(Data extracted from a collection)
= Beginning of Section =
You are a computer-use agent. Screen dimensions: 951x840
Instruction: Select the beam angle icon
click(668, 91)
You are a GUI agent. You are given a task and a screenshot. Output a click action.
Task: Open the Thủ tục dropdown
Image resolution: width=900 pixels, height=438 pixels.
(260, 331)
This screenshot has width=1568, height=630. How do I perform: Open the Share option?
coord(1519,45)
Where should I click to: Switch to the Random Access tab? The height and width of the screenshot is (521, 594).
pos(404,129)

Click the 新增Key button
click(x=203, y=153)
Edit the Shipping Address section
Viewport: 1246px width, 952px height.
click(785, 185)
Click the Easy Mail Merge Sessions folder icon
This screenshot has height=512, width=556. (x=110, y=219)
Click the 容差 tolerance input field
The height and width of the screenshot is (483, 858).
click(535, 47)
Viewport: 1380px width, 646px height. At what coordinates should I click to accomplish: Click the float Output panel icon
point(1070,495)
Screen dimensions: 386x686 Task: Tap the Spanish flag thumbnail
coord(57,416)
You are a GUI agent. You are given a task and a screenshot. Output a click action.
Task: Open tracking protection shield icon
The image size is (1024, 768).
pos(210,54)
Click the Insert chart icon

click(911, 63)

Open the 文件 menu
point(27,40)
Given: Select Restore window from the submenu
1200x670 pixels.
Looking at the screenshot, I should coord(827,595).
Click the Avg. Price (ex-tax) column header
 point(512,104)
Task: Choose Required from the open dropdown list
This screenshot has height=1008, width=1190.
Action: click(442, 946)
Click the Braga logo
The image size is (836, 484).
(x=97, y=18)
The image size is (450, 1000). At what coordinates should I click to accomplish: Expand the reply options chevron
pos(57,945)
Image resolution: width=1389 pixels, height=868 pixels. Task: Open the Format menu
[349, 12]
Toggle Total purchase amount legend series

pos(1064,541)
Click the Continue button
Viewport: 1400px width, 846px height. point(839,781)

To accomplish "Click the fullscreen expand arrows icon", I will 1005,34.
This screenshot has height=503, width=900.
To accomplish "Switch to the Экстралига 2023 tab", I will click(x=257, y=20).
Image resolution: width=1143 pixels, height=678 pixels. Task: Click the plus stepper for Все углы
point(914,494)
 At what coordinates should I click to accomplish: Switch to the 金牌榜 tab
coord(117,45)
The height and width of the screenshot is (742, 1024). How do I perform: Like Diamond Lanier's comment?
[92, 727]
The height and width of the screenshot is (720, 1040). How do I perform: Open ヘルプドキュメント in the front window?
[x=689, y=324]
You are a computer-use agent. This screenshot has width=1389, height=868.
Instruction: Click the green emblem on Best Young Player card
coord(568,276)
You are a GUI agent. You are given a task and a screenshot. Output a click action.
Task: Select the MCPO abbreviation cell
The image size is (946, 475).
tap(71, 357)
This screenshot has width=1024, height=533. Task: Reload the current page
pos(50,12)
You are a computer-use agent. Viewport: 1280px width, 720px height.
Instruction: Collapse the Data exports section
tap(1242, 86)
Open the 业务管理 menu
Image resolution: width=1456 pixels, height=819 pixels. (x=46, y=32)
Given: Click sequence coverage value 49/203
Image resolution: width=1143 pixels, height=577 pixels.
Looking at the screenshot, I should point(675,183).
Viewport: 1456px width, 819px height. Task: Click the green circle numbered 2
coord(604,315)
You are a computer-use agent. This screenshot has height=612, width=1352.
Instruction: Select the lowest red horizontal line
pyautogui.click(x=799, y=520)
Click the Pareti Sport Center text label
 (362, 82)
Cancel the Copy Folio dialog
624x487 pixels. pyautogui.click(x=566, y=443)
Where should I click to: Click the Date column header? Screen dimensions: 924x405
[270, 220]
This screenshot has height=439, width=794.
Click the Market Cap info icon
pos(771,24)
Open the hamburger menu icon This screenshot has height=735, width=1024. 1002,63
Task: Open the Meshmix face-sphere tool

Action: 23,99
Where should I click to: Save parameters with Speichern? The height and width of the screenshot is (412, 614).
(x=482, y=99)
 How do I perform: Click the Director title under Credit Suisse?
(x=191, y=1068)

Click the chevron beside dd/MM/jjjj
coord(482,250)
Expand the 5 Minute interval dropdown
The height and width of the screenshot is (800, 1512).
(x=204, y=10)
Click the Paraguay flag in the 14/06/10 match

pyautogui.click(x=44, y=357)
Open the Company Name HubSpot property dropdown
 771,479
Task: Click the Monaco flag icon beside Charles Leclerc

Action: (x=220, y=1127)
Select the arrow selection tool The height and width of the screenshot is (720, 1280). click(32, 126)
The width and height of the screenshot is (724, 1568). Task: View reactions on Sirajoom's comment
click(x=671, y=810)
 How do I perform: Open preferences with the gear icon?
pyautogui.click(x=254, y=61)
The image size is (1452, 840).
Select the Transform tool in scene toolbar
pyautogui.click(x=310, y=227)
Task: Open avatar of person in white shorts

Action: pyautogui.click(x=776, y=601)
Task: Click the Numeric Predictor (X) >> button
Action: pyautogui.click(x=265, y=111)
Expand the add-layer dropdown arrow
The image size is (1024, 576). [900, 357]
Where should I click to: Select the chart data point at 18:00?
= End of Section =
> What you have to do
Filter the entries down to the lines that hold "will". Copy those lines.

> Result
To accomplish "Click the fullscreen expand arrows icon", I will 1005,34.
To accomplish "Switch to the Экстралига 2023 tab", I will click(x=257, y=20).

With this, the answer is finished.